Data supplied Block Start
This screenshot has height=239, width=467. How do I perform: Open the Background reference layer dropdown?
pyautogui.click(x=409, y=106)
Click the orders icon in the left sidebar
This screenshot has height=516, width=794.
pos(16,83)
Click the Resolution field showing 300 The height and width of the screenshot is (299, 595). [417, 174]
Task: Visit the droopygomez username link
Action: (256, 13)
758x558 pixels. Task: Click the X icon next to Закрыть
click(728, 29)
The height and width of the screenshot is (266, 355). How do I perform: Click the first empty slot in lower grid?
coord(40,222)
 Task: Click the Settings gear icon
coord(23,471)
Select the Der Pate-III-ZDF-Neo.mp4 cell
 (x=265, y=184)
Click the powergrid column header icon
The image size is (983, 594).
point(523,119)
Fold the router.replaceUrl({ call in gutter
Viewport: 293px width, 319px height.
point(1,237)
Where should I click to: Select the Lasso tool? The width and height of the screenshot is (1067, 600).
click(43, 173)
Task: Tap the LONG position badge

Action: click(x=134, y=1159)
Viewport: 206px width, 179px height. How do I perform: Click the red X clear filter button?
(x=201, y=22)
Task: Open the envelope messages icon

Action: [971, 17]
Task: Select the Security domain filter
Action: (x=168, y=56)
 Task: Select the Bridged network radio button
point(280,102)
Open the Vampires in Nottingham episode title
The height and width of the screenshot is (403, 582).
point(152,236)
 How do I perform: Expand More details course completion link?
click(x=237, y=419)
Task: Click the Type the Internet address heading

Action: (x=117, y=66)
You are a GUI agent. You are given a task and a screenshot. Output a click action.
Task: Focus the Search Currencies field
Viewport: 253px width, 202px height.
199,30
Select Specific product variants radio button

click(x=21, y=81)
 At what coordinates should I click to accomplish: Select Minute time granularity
Data supplied Block End
Task - Could you retype each record exactly as it appears?

Finished exercise -
This screenshot has height=239, width=467. How do I perform: Open the Background reference layer dropdown?
pyautogui.click(x=409, y=106)
Click the orders icon in the left sidebar
This screenshot has height=516, width=794.
pos(16,83)
Click the Resolution field showing 300 The height and width of the screenshot is (299, 595). [417, 174]
Task: Visit the droopygomez username link
Action: (256, 13)
758x558 pixels. Task: Click the X icon next to Закрыть
click(728, 29)
The height and width of the screenshot is (266, 355). How do I perform: Click the first empty slot in lower grid?
coord(40,222)
 Task: Click the Settings gear icon
coord(23,471)
Select the Der Pate-III-ZDF-Neo.mp4 cell
 (x=265, y=184)
Click the powergrid column header icon
The image size is (983, 594).
point(523,119)
Fold the router.replaceUrl({ call in gutter
Viewport: 293px width, 319px height.
point(1,237)
Where should I click to: Select the Lasso tool? The width and height of the screenshot is (1067, 600).
click(43, 173)
Task: Tap the LONG position badge

Action: click(x=134, y=1159)
Viewport: 206px width, 179px height. How do I perform: Click the red X clear filter button?
(x=201, y=22)
Task: Open the envelope messages icon

Action: [971, 17]
Task: Select the Security domain filter
Action: (x=168, y=56)
 Task: Select the Bridged network radio button
point(280,102)
Open the Vampires in Nottingham episode title
The height and width of the screenshot is (403, 582).
point(152,236)
 How do I perform: Expand More details course completion link?
click(x=237, y=419)
Task: Click the Type the Internet address heading

Action: (x=117, y=66)
You are a GUI agent. You are given a task and a screenshot. Output a click action.
Task: Focus the Search Currencies field
Viewport: 253px width, 202px height.
199,30
Select Specific product variants radio button

click(x=21, y=81)
 At what coordinates should I click to accomplish: Select Minute time granularity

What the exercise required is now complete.